→ **WORK TO BE COMPLETED**
Give the records below as a Markdown table with two columns, Row and Line, numbering each line and leaving out blank ones.
——
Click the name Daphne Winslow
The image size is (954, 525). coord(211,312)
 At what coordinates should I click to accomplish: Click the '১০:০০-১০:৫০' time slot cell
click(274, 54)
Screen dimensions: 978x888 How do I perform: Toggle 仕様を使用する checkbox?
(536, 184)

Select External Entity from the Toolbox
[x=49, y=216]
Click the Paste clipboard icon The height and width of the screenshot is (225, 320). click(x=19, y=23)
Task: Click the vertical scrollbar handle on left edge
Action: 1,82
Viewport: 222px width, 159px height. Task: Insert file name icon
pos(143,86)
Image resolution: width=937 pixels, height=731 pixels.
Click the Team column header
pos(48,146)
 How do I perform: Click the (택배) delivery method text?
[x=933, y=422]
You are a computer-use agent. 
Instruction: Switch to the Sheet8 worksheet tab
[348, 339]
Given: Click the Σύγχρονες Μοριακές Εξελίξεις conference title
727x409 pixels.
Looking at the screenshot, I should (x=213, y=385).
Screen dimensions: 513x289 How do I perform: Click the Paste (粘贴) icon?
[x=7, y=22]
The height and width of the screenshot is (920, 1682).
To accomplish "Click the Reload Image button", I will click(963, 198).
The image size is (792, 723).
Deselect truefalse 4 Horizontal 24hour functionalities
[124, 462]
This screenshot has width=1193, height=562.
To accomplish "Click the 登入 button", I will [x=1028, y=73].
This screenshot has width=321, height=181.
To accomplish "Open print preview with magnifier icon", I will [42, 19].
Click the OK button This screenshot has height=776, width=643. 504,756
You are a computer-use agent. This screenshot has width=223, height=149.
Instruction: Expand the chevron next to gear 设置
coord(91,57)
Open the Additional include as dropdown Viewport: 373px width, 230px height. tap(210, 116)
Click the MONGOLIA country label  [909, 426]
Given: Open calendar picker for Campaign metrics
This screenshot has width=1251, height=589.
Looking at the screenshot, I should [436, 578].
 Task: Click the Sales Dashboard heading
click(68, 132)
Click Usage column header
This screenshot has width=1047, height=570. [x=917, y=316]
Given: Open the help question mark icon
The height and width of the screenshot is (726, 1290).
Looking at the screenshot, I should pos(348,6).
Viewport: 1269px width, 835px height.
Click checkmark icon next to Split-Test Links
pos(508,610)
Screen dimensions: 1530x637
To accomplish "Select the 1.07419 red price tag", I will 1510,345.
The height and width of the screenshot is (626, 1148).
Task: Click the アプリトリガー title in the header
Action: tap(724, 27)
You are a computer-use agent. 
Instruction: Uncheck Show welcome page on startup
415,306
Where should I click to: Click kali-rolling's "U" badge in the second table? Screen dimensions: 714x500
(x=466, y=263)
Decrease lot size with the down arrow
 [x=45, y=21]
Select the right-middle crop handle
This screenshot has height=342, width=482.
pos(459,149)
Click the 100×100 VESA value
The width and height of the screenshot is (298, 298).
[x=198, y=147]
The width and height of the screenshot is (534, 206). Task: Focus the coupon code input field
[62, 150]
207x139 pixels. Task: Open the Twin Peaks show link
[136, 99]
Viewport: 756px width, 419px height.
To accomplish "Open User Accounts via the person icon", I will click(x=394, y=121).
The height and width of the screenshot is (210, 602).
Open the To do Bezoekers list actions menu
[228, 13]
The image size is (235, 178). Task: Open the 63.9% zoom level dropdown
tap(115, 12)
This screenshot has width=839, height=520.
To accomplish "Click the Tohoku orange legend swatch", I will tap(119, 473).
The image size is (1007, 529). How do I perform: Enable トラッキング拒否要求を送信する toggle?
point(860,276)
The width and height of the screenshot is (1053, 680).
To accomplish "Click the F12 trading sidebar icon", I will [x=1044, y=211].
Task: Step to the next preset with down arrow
——
→ **TASK SOLUTION**
| Row | Line |
|---|---|
| 1 | Click the name Daphne Winslow |
| 2 | The image size is (954, 525). coord(211,312) |
| 3 |  At what coordinates should I click to accomplish: Click the '১০:০০-১০:৫০' time slot cell |
| 4 | click(274, 54) |
| 5 | Screen dimensions: 978x888 How do I perform: Toggle 仕様を使用する checkbox? |
| 6 | (536, 184) |
| 7 | Select External Entity from the Toolbox |
| 8 | [x=49, y=216] |
| 9 | Click the Paste clipboard icon The height and width of the screenshot is (225, 320). click(x=19, y=23) |
| 10 | Task: Click the vertical scrollbar handle on left edge |
| 11 | Action: 1,82 |
| 12 | Viewport: 222px width, 159px height. Task: Insert file name icon |
| 13 | pos(143,86) |
| 14 | Image resolution: width=937 pixels, height=731 pixels. |
| 15 | Click the Team column header |
| 16 | pos(48,146) |
| 17 |  How do I perform: Click the (택배) delivery method text? |
| 18 | [x=933, y=422] |
| 19 | You are a computer-use agent.  |
| 20 | Instruction: Switch to the Sheet8 worksheet tab |
| 21 | [348, 339] |
| 22 | Given: Click the Σύγχρονες Μοριακές Εξελίξεις conference title |
| 23 | 727x409 pixels. |
| 24 | Looking at the screenshot, I should (x=213, y=385). |
| 25 | Screen dimensions: 513x289 How do I perform: Click the Paste (粘贴) icon? |
| 26 | [x=7, y=22] |
| 27 | The height and width of the screenshot is (920, 1682). |
| 28 | To accomplish "Click the Reload Image button", I will click(963, 198). |
| 29 | The image size is (792, 723). |
| 30 | Deselect truefalse 4 Horizontal 24hour functionalities |
| 31 | [124, 462] |
| 32 | This screenshot has width=1193, height=562. |
| 33 | To accomplish "Click the 登入 button", I will [x=1028, y=73]. |
| 34 | This screenshot has width=321, height=181. |
| 35 | To accomplish "Open print preview with magnifier icon", I will [42, 19]. |
| 36 | Click the OK button This screenshot has height=776, width=643. 504,756 |
| 37 | You are a computer-use agent. This screenshot has width=223, height=149. |
| 38 | Instruction: Expand the chevron next to gear 设置 |
| 39 | coord(91,57) |
| 40 | Open the Additional include as dropdown Viewport: 373px width, 230px height. tap(210, 116) |
| 41 | Click the MONGOLIA country label  [909, 426] |
| 42 | Given: Open calendar picker for Campaign metrics |
| 43 | This screenshot has width=1251, height=589. |
| 44 | Looking at the screenshot, I should [436, 578]. |
| 45 |  Task: Click the Sales Dashboard heading |
| 46 | click(68, 132) |
| 47 | Click Usage column header |
| 48 | This screenshot has width=1047, height=570. [x=917, y=316] |
| 49 | Given: Open the help question mark icon |
| 50 | The height and width of the screenshot is (726, 1290). |
| 51 | Looking at the screenshot, I should pos(348,6). |
| 52 | Viewport: 1269px width, 835px height. |
| 53 | Click checkmark icon next to Split-Test Links |
| 54 | pos(508,610) |
| 55 | Screen dimensions: 1530x637 |
| 56 | To accomplish "Select the 1.07419 red price tag", I will 1510,345. |
| 57 | The height and width of the screenshot is (626, 1148). |
| 58 | Task: Click the アプリトリガー title in the header |
| 59 | Action: tap(724, 27) |
| 60 | You are a computer-use agent.  |
| 61 | Instruction: Uncheck Show welcome page on startup |
| 62 | 415,306 |
| 63 | Where should I click to: Click kali-rolling's "U" badge in the second table? Screen dimensions: 714x500 |
| 64 | (x=466, y=263) |
| 65 | Decrease lot size with the down arrow |
| 66 |  [x=45, y=21] |
| 67 | Select the right-middle crop handle |
| 68 | This screenshot has height=342, width=482. |
| 69 | pos(459,149) |
| 70 | Click the 100×100 VESA value |
| 71 | The width and height of the screenshot is (298, 298). |
| 72 | [x=198, y=147] |
| 73 | The width and height of the screenshot is (534, 206). Task: Focus the coupon code input field |
| 74 | [62, 150] |
| 75 | 207x139 pixels. Task: Open the Twin Peaks show link |
| 76 | [136, 99] |
| 77 | Viewport: 756px width, 419px height. |
| 78 | To accomplish "Open User Accounts via the person icon", I will click(x=394, y=121). |
| 79 | The height and width of the screenshot is (210, 602). |
| 80 | Open the To do Bezoekers list actions menu |
| 81 | [228, 13] |
| 82 | The image size is (235, 178). Task: Open the 63.9% zoom level dropdown |
| 83 | tap(115, 12) |
| 84 | This screenshot has width=839, height=520. |
| 85 | To accomplish "Click the Tohoku orange legend swatch", I will tap(119, 473). |
| 86 | The image size is (1007, 529). How do I perform: Enable トラッキング拒否要求を送信する toggle? |
| 87 | point(860,276) |
| 88 | The width and height of the screenshot is (1053, 680). |
| 89 | To accomplish "Click the F12 trading sidebar icon", I will [x=1044, y=211]. |
| 90 | Task: Step to the next preset with down arrow |